Strange Roads - Ep. 8 - Session Summary and Discussion
Strange Roads Episode 8 Summary: Note: Much of this episode requires direct or near-direct transcription of the words said. There is no clearer way to put their point across. As such, it will be longer than average. Portions of the episode with notable lore will be linked to directly. Start of vod here (42 minutes in) As a quick summary of the previous episode: The waystation in Dolten has been cleared of demon children and the stones repaired. Zacharius lost Wiseguy due to Toot giving Babylon Gambler Black's head in another campaign. Arcidamus flipped a mirror and is about to cause terrible things and lore drops. Arcadum rolls a wisdom save for Arcidamus, as Jesse is late, which he appears to pass. The mirror he was turning flips and the area is illuminated in Violet, which covers the ceiling. The skin on the ceiling peels away and begins to dissipate. Arcadum asks the players to clarify who would have looked at the mirror. Gallan and Koordrin confirm they looked, Arcidamus is forced into looking, and the others did not. The violet light clears and visions flash through the minds of those that are looking.

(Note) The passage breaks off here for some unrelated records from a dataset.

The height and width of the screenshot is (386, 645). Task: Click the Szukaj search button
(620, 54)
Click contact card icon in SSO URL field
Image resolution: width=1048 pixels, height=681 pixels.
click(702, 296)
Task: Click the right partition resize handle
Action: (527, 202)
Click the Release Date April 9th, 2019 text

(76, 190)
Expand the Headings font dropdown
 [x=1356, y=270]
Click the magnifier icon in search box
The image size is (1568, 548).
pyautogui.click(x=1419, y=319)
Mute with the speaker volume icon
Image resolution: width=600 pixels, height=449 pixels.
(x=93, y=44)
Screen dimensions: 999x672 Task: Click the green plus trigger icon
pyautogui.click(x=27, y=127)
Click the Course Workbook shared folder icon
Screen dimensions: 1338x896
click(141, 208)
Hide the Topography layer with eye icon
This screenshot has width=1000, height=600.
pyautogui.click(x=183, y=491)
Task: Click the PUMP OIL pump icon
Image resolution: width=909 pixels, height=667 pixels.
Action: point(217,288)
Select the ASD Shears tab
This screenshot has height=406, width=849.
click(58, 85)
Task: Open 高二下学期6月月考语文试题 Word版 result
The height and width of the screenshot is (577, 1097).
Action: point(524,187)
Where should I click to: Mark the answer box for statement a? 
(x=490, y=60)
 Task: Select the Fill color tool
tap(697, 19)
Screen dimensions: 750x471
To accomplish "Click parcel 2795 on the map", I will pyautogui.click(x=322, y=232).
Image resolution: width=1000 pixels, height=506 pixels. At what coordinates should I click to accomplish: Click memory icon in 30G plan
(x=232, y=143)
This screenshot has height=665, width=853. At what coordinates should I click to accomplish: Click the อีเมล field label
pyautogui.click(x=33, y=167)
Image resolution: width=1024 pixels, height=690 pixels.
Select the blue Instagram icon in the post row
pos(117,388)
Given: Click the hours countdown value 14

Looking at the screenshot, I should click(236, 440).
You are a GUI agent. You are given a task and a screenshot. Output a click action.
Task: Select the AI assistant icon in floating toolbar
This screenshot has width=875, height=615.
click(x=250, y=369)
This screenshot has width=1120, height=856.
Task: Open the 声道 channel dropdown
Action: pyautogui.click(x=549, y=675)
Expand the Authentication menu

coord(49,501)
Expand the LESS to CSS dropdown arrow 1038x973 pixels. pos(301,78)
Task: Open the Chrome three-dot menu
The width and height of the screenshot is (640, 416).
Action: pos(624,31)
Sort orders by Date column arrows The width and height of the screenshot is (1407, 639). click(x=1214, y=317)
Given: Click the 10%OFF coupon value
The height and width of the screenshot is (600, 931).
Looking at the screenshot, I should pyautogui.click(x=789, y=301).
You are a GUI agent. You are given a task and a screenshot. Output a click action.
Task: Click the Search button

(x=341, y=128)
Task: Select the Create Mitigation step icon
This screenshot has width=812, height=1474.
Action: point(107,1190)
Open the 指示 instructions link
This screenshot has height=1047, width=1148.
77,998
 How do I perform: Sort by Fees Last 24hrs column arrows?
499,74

They see things, almost simultaneously: The stars of the sky, something floating within them. A strange structure, almost like a castle floating through the Astral Sea. Visages of other individuals, people like you but not quite the same. One group holds a stone, which glows with the tendrils of connection and destiny. You then see it, Kalkatesh rising up before you. Like a bird you take to the sky and you see a path. A ringed circle, with different points of light. And then, you see a prison. A carriage, pulled by horses, approaches the mountains of Krazax. And within it there are six faces, but a seventh stands behind them, smiling in the shadows, with orange eyes. The mirror cracks and shatters, and all that remains appears to be a wand.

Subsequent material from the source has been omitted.